Officer: What do you mean, you got overzealous?
Appellant: I don’t think I should say anything else without seeing a lawyer. It’s not that I don’t trust you. It’s not that I’m saying that; but you can’t (inaudible), right?
Officer: Yes, I can. I’ve already read you your rights. You said that you understood them. Okay, so, so you don’t want to say any more. You don’t want to say any more about that incident, or you don’t want to say anything else, about ... ? Appellant: About that incident.
Officer: Okay. All right. Having your rights in mind, can we talk about other disciplinary issues in the home?
Appellant: Let me, what I ...
Officer: I mean, what you’re saying is that you don’t want to say any more to me about that incident without a lawyer being present. I fully understand you that (Sic). I won’t ask you any more questions about that incident. I’m also asking you if you’re invoking your rights under Miranda to not talk to me about other things?
Appellant: Other things, we can talk about.

{8} After considering Defendant’s Miranda argument, the district court ruled that Defendant’s statements about not saying *283anything else without first speaking -with an attorney amounted to a limited invocation of his right to remain silent, that Defendant understood his rights, and that' the subsequent statements about how he disciplined his stepson were voluntary. We agree.

{9} In Edwards v. Arizona, 451 U.S. 477, 484, 101 S.Ct. 1880, 68 L.Ed.2d 378 (1981), the United States Supreme Court set forth the general rule regarding further questioning after an accused has requested counsel: “[W]hen an accused has invoked his right to have counsel present during custodial interrogation, a valid waiver of that right cannot be established by showing only that he responded to further police-initiated custodial interrogation even if he has been advised of his rights.” The Court went on to hold that an accused, “having expressed his desire to deal with the police only through counsel, is not subject to further interrogation by the authorities until counsel has been made available to him, unless the accused himself initiates further communication, exchanges, or conversations with the police.” Id. at 484-85, 101 S.Ct. 1880, 68 L.Ed.2d 378. However, Edwards left open the question of how law enforcement officers should respond when the suspect being questioned makes an equivocal request for counsel, as in the present case.

{10} In Davis v.

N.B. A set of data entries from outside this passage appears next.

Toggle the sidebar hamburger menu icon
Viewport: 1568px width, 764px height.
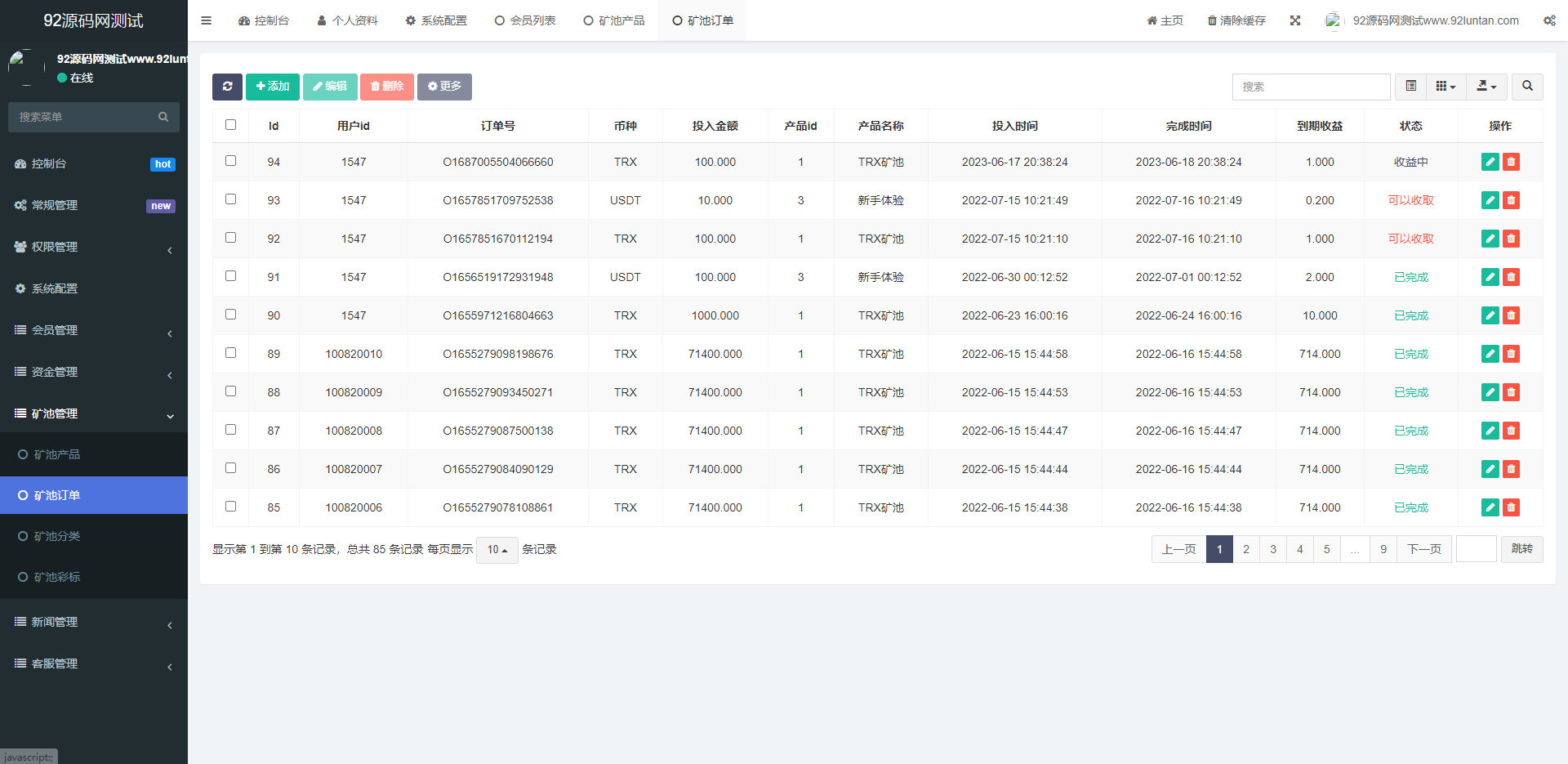point(206,20)
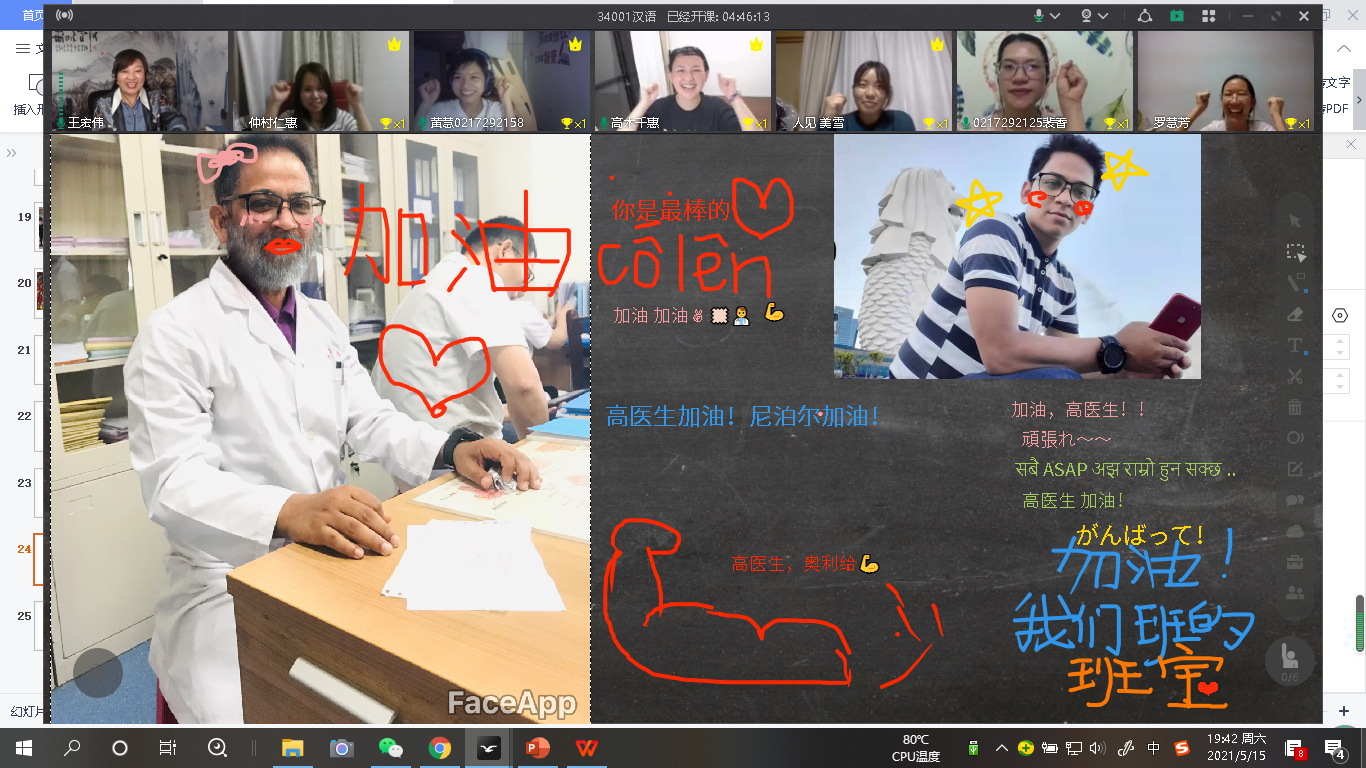Click the raise hand 0/6 button
This screenshot has height=768, width=1366.
[1289, 660]
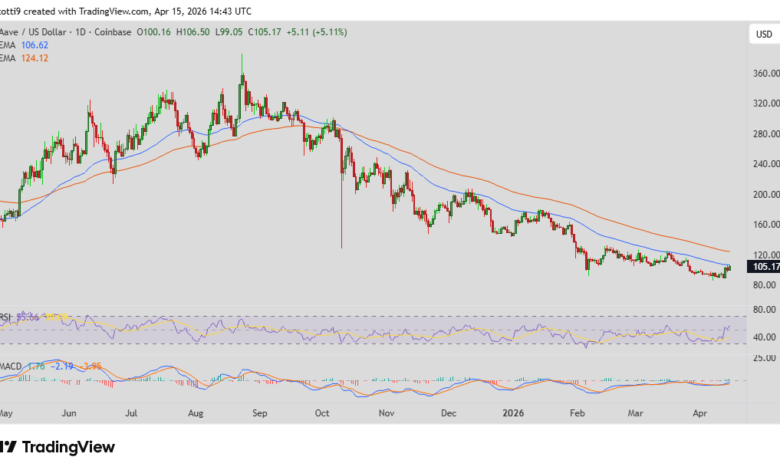Open the USD currency selector
780x470 pixels.
(x=761, y=36)
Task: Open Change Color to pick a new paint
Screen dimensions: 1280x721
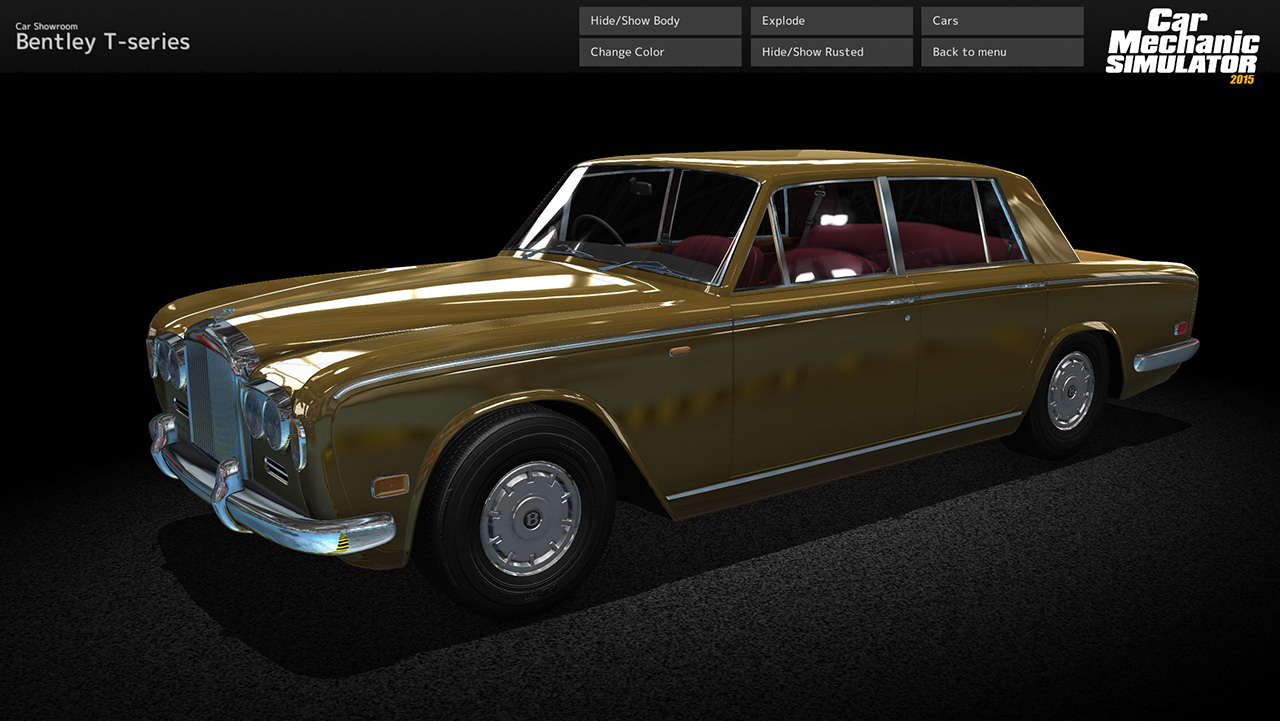Action: (659, 51)
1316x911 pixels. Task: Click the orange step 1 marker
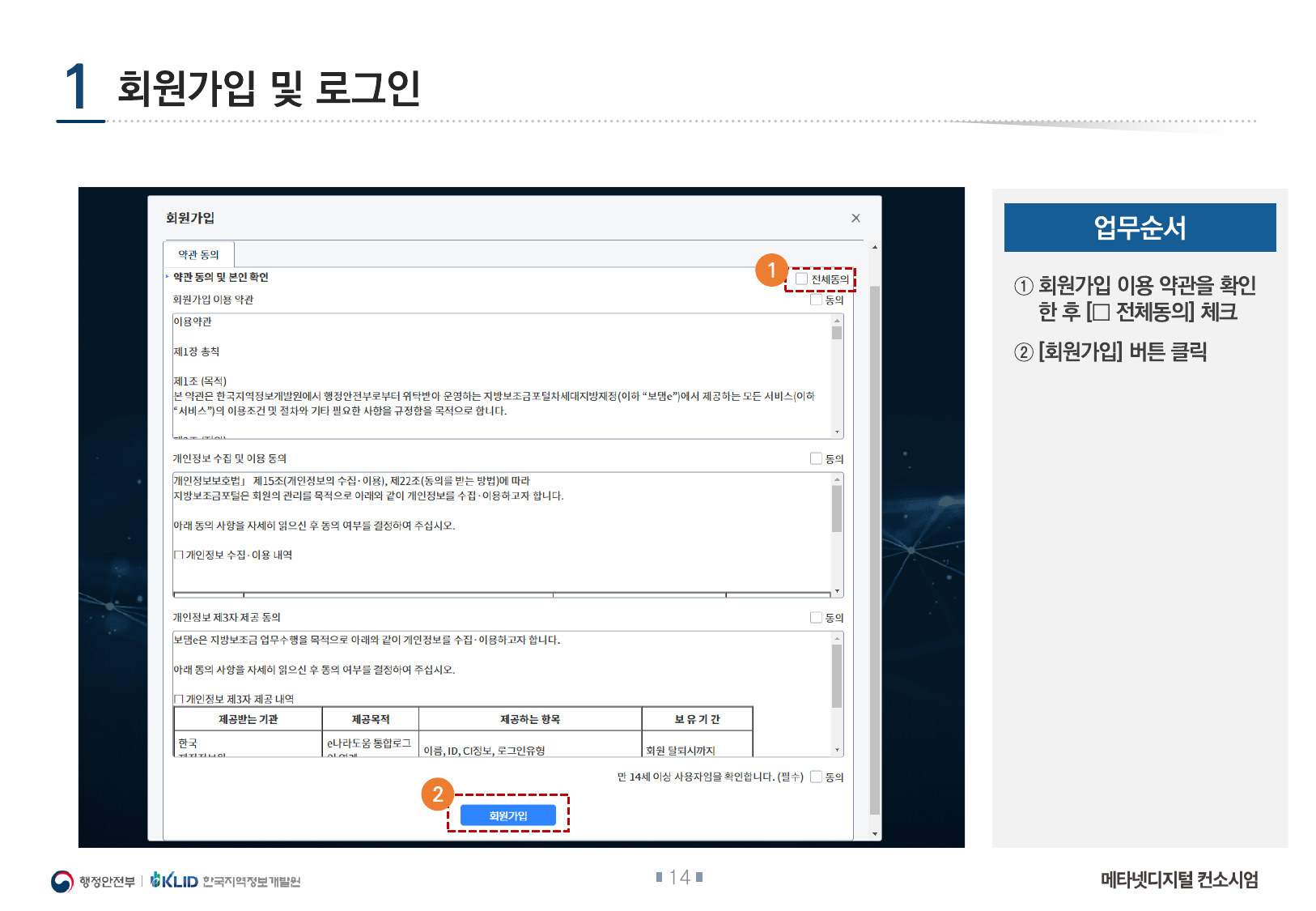(x=771, y=270)
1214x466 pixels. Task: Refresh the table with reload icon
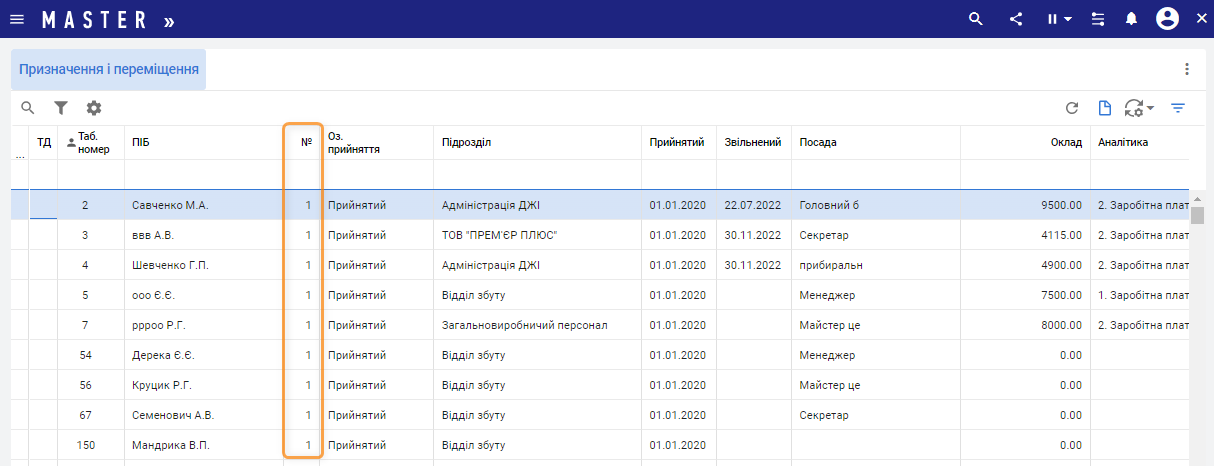coord(1072,108)

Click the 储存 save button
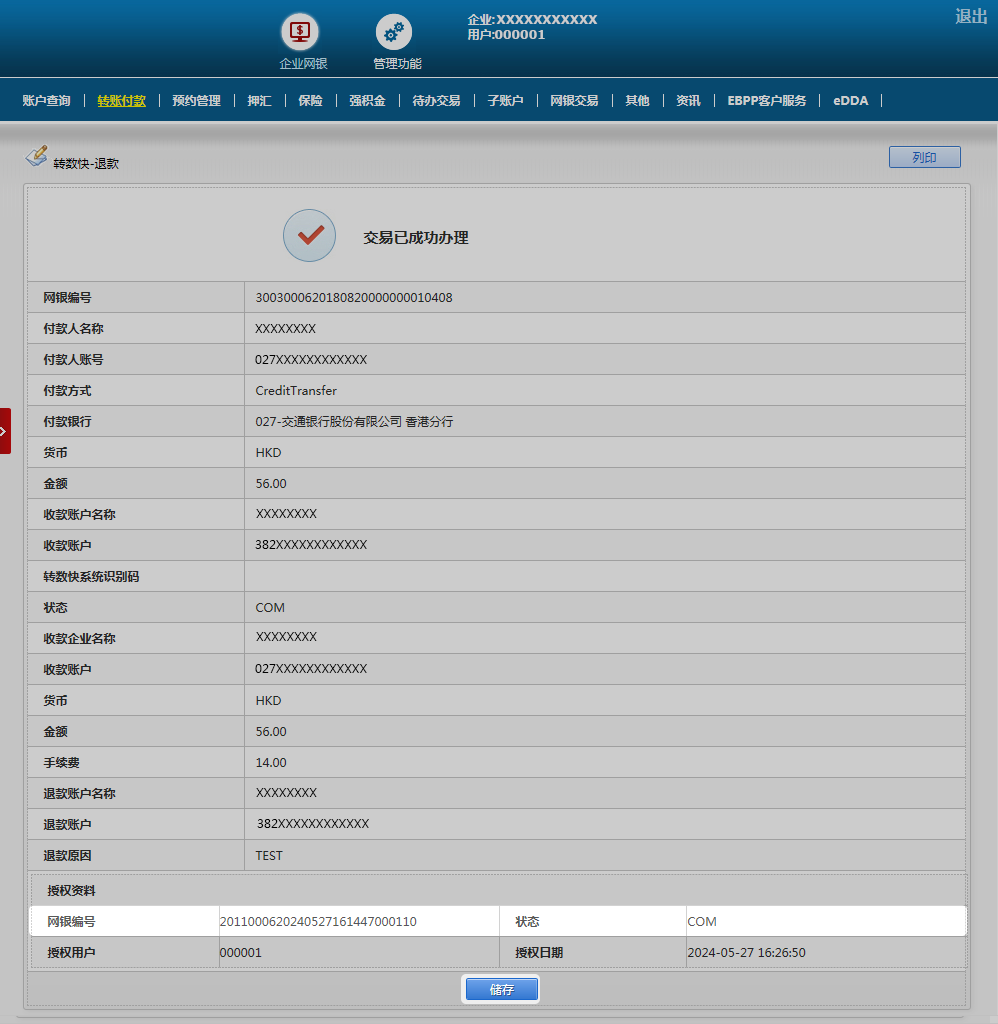(501, 990)
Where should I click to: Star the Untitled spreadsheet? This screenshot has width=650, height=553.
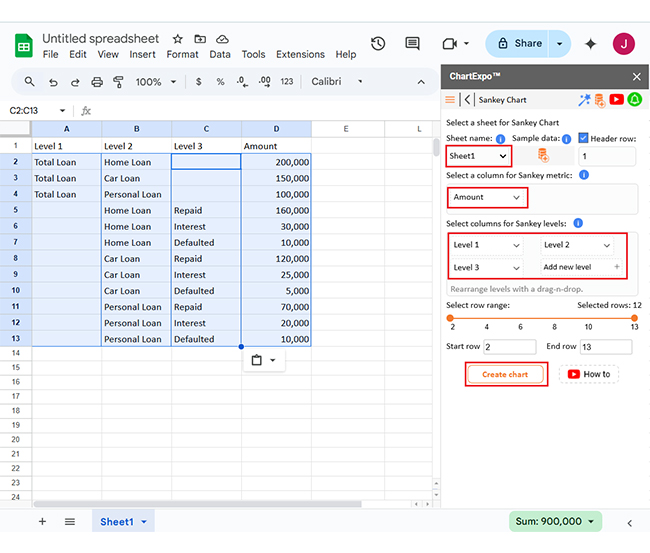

United States, 512 U.S. 452, 455, 114 S.Ct. 2350, 129 L.Ed.2d 362 (1994), the United States Supreme Court addressed a situation in which the defendant stated, more than an hour after an investigating agent began interviewing him, “ ‘Maybe I should talk to a lawyer.’ ” The agent later testified about what happened after the defendant made that statement:

“[We mjade it very clear that we’re not here to violate his rights, that if he wants a lawyer, then we will stop any kind of questioning with him, that we weren’t going to pursue the matter unless we have it clarified is he asking for a lawyer or is he just making a comment about a lawyer, and he said, [’]No, I’m not asking for a lawyer,’ and then he continued on, and said, ‘No, I don’t want a lawyer.’ ”

Id. (alterations in original). Noting the two layers of protection afforded by Miranda and Edwards, the Court was “unwilling to create a third layer of prophylaxis to prevent police questioning when the suspect might want a lawyer,” and it held that “[u]nless the suspect actually requests an attorney, questioning may continue.” Davis, 512 U.S. at 462, 114 S.Ct. 2350. The Court further noted that the suspect “must articulate his desire to have counsel present sufficiently clearly that a reasonable police officer in the circumstances would understand the statement to be a request for an attorney,” id. at 459, 114 S.Ct. 2350, 129 L.Ed.2d 362 and observed that

when a suspect makes an ambiguous or equivocal statement it will often be good police practice for the interviewing officers to clarify whether or not he actually wants an attorney.... Clarifying questions help protect the rights of the suspect by ensuring that he gets an attorney if he wants one, and will minimize the chance of a confession being suppressed due to subsequent judicial second-guessing as to the meaning of the suspect’s statement regarding counsel. But we decline to adopt a rule requiring officers to ask clarifying questions.

Id. at 461, 114 S.Ct. 2350, 129 L.Ed.2d 362.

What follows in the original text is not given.